**ABOUT THIS EXERCISE**
Every record shown below should be duplicated exactly.

(Saved entries)
········
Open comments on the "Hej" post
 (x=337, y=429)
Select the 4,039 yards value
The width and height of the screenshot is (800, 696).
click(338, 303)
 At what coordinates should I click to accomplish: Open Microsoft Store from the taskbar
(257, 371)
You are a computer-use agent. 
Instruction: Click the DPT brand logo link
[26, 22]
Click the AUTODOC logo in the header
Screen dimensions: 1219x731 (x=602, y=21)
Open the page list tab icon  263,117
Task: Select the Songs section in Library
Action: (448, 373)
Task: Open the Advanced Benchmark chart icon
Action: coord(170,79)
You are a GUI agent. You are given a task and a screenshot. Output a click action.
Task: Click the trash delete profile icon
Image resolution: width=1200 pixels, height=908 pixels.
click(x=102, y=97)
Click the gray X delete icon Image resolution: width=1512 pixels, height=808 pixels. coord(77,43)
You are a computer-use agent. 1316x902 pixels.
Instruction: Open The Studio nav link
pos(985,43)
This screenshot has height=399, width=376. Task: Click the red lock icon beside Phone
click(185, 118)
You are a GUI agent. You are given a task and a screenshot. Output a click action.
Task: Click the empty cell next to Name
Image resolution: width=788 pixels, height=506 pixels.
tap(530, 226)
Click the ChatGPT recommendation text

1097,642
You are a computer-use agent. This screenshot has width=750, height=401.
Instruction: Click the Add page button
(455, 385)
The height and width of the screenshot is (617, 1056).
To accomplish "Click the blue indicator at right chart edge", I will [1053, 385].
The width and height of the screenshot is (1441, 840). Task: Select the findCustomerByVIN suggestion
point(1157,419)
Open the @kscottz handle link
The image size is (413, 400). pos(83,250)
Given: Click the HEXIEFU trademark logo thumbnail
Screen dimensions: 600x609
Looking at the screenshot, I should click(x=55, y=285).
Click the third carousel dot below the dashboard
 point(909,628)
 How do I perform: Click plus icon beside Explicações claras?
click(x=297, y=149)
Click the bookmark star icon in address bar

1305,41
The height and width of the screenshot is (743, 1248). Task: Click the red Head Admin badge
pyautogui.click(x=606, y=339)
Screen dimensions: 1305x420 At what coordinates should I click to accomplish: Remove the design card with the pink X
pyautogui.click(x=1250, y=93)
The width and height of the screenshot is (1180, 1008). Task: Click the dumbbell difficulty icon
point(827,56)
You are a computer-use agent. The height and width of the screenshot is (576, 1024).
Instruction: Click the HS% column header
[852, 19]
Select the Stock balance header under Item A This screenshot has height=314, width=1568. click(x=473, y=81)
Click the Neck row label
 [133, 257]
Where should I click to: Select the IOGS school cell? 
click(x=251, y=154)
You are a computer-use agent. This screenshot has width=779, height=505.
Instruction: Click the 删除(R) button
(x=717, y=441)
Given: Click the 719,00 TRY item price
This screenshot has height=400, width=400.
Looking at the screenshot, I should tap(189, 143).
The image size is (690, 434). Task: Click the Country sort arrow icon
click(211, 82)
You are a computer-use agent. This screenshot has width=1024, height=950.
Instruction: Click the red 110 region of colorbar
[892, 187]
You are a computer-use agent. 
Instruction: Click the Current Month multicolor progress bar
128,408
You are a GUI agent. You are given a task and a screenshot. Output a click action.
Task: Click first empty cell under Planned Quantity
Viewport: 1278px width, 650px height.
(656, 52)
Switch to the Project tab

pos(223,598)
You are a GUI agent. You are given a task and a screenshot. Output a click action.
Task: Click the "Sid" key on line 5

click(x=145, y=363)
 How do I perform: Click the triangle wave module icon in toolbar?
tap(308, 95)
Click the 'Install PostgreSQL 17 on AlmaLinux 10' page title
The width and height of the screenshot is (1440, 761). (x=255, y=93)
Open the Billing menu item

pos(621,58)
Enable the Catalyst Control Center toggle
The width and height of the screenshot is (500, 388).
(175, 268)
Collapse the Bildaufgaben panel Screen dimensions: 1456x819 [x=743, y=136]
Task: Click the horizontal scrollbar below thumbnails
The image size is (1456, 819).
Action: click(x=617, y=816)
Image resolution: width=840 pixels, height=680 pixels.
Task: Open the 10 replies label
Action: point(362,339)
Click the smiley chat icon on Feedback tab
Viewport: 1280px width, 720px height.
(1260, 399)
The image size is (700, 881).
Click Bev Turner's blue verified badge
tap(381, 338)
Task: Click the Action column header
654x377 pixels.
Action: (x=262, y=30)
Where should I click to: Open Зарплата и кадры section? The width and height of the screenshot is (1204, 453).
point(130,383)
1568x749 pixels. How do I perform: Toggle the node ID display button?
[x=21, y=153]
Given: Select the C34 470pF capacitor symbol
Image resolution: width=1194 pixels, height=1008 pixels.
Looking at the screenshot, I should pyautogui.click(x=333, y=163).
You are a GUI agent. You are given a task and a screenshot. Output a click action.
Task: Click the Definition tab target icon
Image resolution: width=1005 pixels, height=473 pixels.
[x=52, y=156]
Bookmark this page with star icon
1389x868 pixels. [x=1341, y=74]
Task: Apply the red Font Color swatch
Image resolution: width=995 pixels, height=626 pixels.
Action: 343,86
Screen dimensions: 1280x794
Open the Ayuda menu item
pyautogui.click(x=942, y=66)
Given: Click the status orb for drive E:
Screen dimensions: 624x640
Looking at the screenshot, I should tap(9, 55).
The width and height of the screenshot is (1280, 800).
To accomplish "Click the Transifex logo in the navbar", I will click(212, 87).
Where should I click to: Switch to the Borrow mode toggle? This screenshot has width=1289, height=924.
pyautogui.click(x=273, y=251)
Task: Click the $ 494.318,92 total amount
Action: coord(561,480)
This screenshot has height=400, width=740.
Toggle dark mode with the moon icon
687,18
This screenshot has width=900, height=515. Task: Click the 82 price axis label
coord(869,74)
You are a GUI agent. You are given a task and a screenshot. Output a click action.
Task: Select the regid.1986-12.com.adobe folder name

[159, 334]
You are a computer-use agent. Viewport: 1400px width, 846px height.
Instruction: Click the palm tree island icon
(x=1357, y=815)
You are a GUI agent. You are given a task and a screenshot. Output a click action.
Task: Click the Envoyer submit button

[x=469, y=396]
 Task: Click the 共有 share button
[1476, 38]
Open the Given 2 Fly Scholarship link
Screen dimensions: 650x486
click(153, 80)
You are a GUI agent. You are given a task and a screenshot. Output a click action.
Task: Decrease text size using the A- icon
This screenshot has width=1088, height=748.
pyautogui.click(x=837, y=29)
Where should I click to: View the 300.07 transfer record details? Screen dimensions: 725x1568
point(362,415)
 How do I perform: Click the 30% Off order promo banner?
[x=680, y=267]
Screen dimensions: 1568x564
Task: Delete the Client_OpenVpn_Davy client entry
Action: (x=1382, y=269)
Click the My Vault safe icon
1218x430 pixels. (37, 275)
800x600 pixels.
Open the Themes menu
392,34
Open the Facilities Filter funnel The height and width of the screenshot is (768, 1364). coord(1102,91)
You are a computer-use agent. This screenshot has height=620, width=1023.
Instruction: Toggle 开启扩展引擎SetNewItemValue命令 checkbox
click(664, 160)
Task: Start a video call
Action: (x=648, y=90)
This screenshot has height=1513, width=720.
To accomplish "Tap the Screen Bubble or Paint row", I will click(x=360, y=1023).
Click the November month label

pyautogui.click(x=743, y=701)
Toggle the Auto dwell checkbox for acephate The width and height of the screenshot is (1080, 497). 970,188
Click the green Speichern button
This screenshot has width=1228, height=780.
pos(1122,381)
········
**OUTPUT FOR THIS TASK**
Open comments on the "Hej" post
 (x=337, y=429)
Select the 4,039 yards value
The width and height of the screenshot is (800, 696).
click(338, 303)
 At what coordinates should I click to accomplish: Open Microsoft Store from the taskbar
(257, 371)
You are a computer-use agent. 
Instruction: Click the DPT brand logo link
[26, 22]
Click the AUTODOC logo in the header
Screen dimensions: 1219x731 (x=602, y=21)
Open the page list tab icon  263,117
Task: Select the Songs section in Library
Action: (448, 373)
Task: Open the Advanced Benchmark chart icon
Action: coord(170,79)
You are a GUI agent. You are given a task and a screenshot. Output a click action.
Task: Click the trash delete profile icon
Image resolution: width=1200 pixels, height=908 pixels.
click(x=102, y=97)
Click the gray X delete icon Image resolution: width=1512 pixels, height=808 pixels. coord(77,43)
You are a computer-use agent. 1316x902 pixels.
Instruction: Open The Studio nav link
pos(985,43)
This screenshot has height=399, width=376. Task: Click the red lock icon beside Phone
click(185, 118)
You are a GUI agent. You are given a task and a screenshot. Output a click action.
Task: Click the empty cell next to Name
Image resolution: width=788 pixels, height=506 pixels.
tap(530, 226)
Click the ChatGPT recommendation text

1097,642
You are a computer-use agent. This screenshot has width=750, height=401.
Instruction: Click the Add page button
(455, 385)
The height and width of the screenshot is (617, 1056).
To accomplish "Click the blue indicator at right chart edge", I will [1053, 385].
The width and height of the screenshot is (1441, 840). Task: Select the findCustomerByVIN suggestion
point(1157,419)
Open the @kscottz handle link
The image size is (413, 400). pos(83,250)
Given: Click the HEXIEFU trademark logo thumbnail
Screen dimensions: 600x609
Looking at the screenshot, I should click(x=55, y=285).
Click the third carousel dot below the dashboard
 point(909,628)
 How do I perform: Click plus icon beside Explicações claras?
click(x=297, y=149)
Click the bookmark star icon in address bar

1305,41
The height and width of the screenshot is (743, 1248). Task: Click the red Head Admin badge
pyautogui.click(x=606, y=339)
Screen dimensions: 1305x420 At what coordinates should I click to accomplish: Remove the design card with the pink X
pyautogui.click(x=1250, y=93)
The width and height of the screenshot is (1180, 1008). Task: Click the dumbbell difficulty icon
point(827,56)
You are a computer-use agent. The height and width of the screenshot is (576, 1024).
Instruction: Click the HS% column header
[852, 19]
Select the Stock balance header under Item A This screenshot has height=314, width=1568. click(x=473, y=81)
Click the Neck row label
 [133, 257]
Where should I click to: Select the IOGS school cell? 
click(x=251, y=154)
You are a computer-use agent. This screenshot has width=779, height=505.
Instruction: Click the 删除(R) button
(x=717, y=441)
Given: Click the 719,00 TRY item price
This screenshot has height=400, width=400.
Looking at the screenshot, I should tap(189, 143).
The image size is (690, 434). Task: Click the Country sort arrow icon
click(211, 82)
You are a computer-use agent. This screenshot has width=1024, height=950.
Instruction: Click the red 110 region of colorbar
[892, 187]
You are a computer-use agent. 
Instruction: Click the Current Month multicolor progress bar
128,408
You are a GUI agent. You are given a task and a screenshot. Output a click action.
Task: Click first empty cell under Planned Quantity
Viewport: 1278px width, 650px height.
(656, 52)
Switch to the Project tab

pos(223,598)
You are a GUI agent. You are given a task and a screenshot. Output a click action.
Task: Click the "Sid" key on line 5

click(x=145, y=363)
 How do I perform: Click the triangle wave module icon in toolbar?
tap(308, 95)
Click the 'Install PostgreSQL 17 on AlmaLinux 10' page title
The width and height of the screenshot is (1440, 761). (x=255, y=93)
Open the Billing menu item

pos(621,58)
Enable the Catalyst Control Center toggle
The width and height of the screenshot is (500, 388).
(175, 268)
Collapse the Bildaufgaben panel Screen dimensions: 1456x819 [x=743, y=136]
Task: Click the horizontal scrollbar below thumbnails
The image size is (1456, 819).
Action: click(x=617, y=816)
Image resolution: width=840 pixels, height=680 pixels.
Task: Open the 10 replies label
Action: point(362,339)
Click the smiley chat icon on Feedback tab
Viewport: 1280px width, 720px height.
(1260, 399)
The image size is (700, 881).
Click Bev Turner's blue verified badge
tap(381, 338)
Task: Click the Action column header
654x377 pixels.
Action: (x=262, y=30)
Where should I click to: Open Зарплата и кадры section? The width and height of the screenshot is (1204, 453).
point(130,383)
1568x749 pixels. How do I perform: Toggle the node ID display button?
[x=21, y=153]
Given: Select the C34 470pF capacitor symbol
Image resolution: width=1194 pixels, height=1008 pixels.
Looking at the screenshot, I should pyautogui.click(x=333, y=163).
You are a GUI agent. You are given a task and a screenshot. Output a click action.
Task: Click the Definition tab target icon
Image resolution: width=1005 pixels, height=473 pixels.
[x=52, y=156]
Bookmark this page with star icon
1389x868 pixels. [x=1341, y=74]
Task: Apply the red Font Color swatch
Image resolution: width=995 pixels, height=626 pixels.
Action: 343,86
Screen dimensions: 1280x794
Open the Ayuda menu item
pyautogui.click(x=942, y=66)
Given: Click the status orb for drive E:
Screen dimensions: 624x640
Looking at the screenshot, I should tap(9, 55).
The width and height of the screenshot is (1280, 800).
To accomplish "Click the Transifex logo in the navbar", I will click(212, 87).
Where should I click to: Switch to the Borrow mode toggle? This screenshot has width=1289, height=924.
pyautogui.click(x=273, y=251)
Task: Click the $ 494.318,92 total amount
Action: coord(561,480)
This screenshot has height=400, width=740.
Toggle dark mode with the moon icon
687,18
This screenshot has width=900, height=515. Task: Click the 82 price axis label
coord(869,74)
You are a GUI agent. You are given a task and a screenshot. Output a click action.
Task: Select the regid.1986-12.com.adobe folder name

[159, 334]
You are a computer-use agent. Viewport: 1400px width, 846px height.
Instruction: Click the palm tree island icon
(x=1357, y=815)
You are a GUI agent. You are given a task and a screenshot. Output a click action.
Task: Click the Envoyer submit button

[x=469, y=396]
 Task: Click the 共有 share button
[1476, 38]
Open the Given 2 Fly Scholarship link
Screen dimensions: 650x486
click(153, 80)
You are a GUI agent. You are given a task and a screenshot. Output a click action.
Task: Decrease text size using the A- icon
This screenshot has width=1088, height=748.
pyautogui.click(x=837, y=29)
Where should I click to: View the 300.07 transfer record details? Screen dimensions: 725x1568
point(362,415)
 How do I perform: Click the 30% Off order promo banner?
[x=680, y=267]
Screen dimensions: 1568x564
Task: Delete the Client_OpenVpn_Davy client entry
Action: (x=1382, y=269)
Click the My Vault safe icon
1218x430 pixels. (37, 275)
800x600 pixels.
Open the Themes menu
392,34
Open the Facilities Filter funnel The height and width of the screenshot is (768, 1364). coord(1102,91)
You are a computer-use agent. This screenshot has height=620, width=1023.
Instruction: Toggle 开启扩展引擎SetNewItemValue命令 checkbox
click(664, 160)
Task: Start a video call
Action: (x=648, y=90)
This screenshot has height=1513, width=720.
To accomplish "Tap the Screen Bubble or Paint row", I will click(x=360, y=1023).
Click the November month label

pyautogui.click(x=743, y=701)
Toggle the Auto dwell checkbox for acephate The width and height of the screenshot is (1080, 497). 970,188
Click the green Speichern button
This screenshot has width=1228, height=780.
pos(1122,381)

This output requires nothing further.